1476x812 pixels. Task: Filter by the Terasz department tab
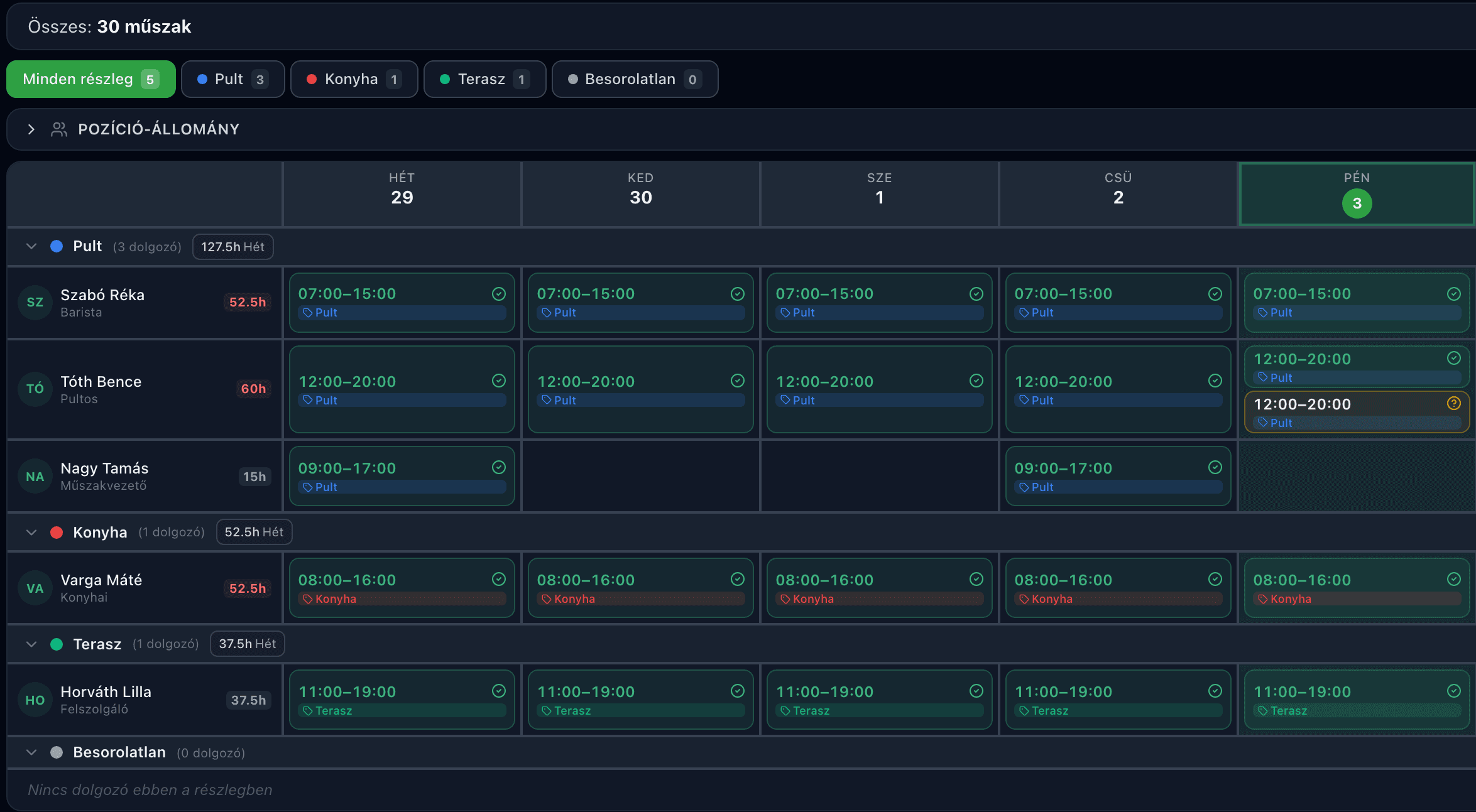[484, 79]

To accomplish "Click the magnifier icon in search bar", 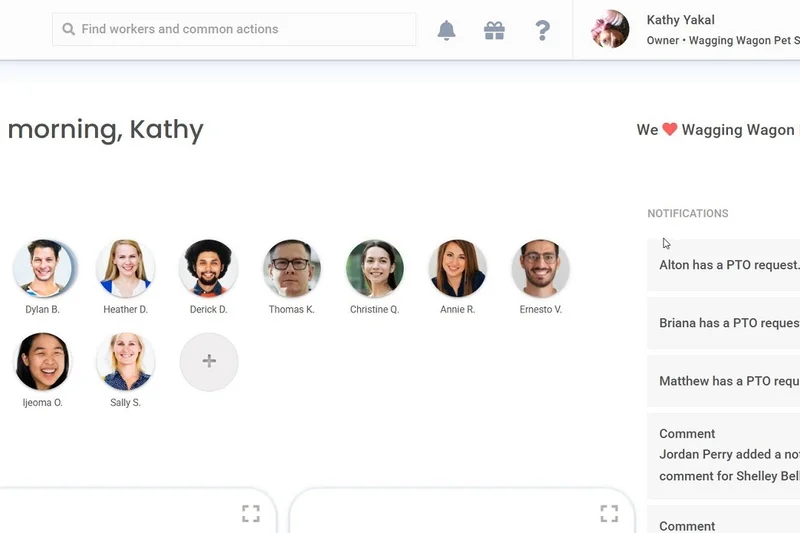I will (69, 30).
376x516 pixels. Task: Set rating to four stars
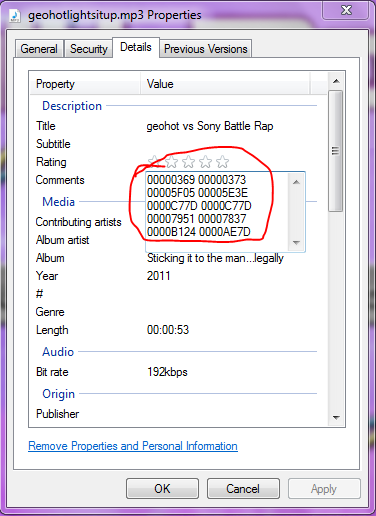coord(205,162)
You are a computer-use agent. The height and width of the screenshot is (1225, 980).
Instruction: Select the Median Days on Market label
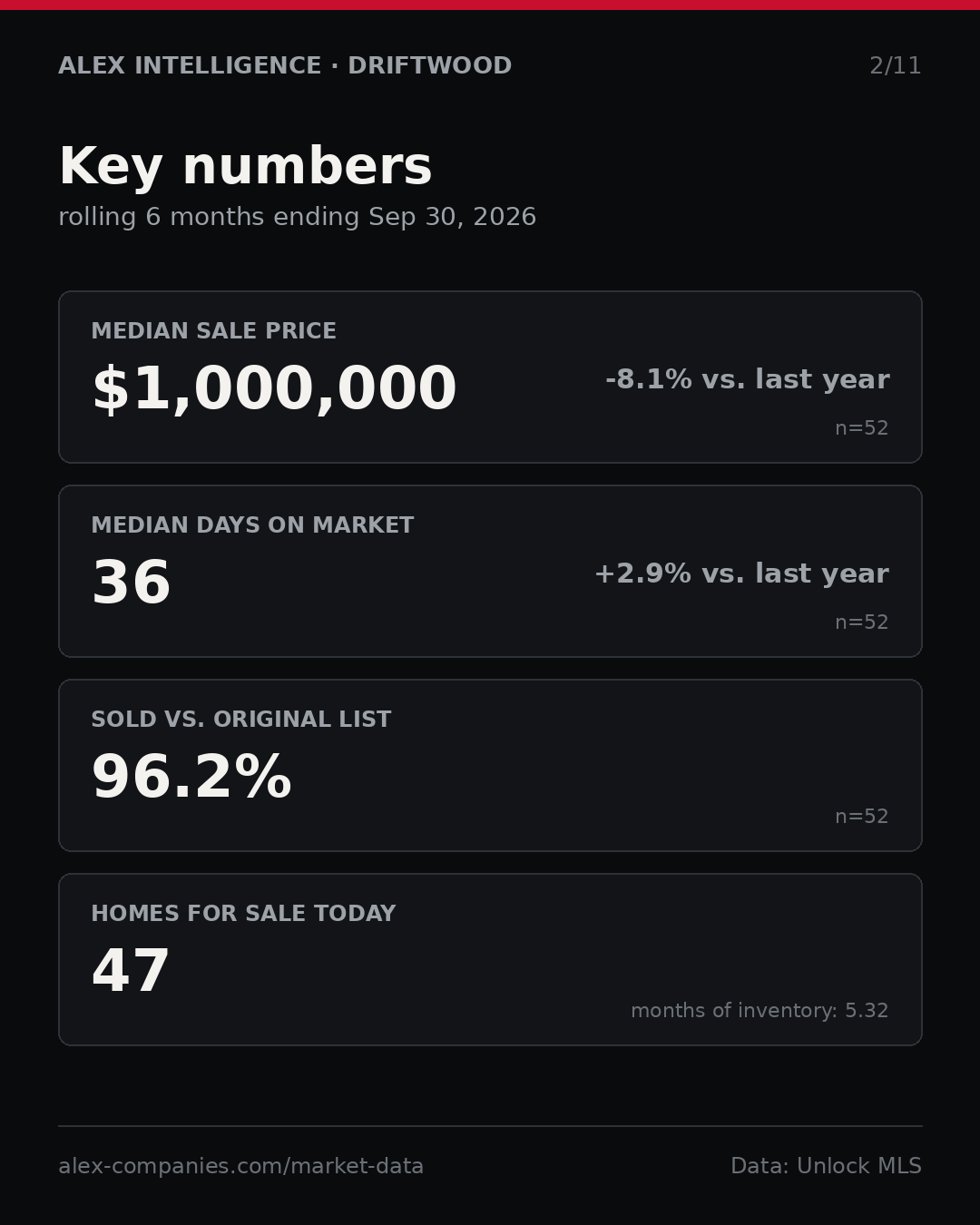252,525
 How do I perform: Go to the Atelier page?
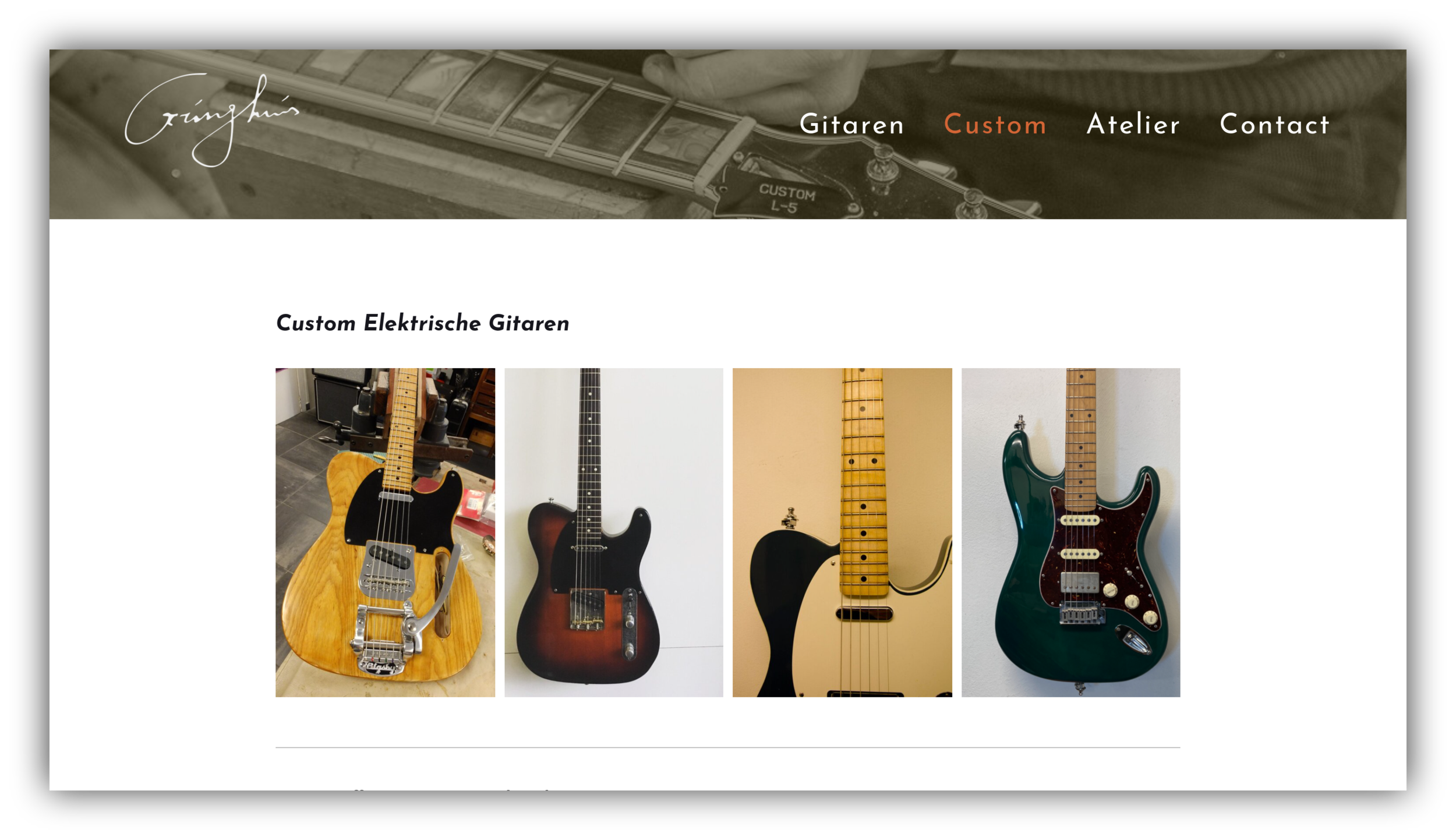[1133, 125]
::::::::::
[What the exercise asks]:
Leave the pictures out and reproduce exactly the lines from the line with "Instruction: Select the" to the end of the material above.

[Solution to this exercise]:
Instruction: Select the Median Days on Market label
252,525
 How do I perform: Go to the Atelier page?
[1133, 125]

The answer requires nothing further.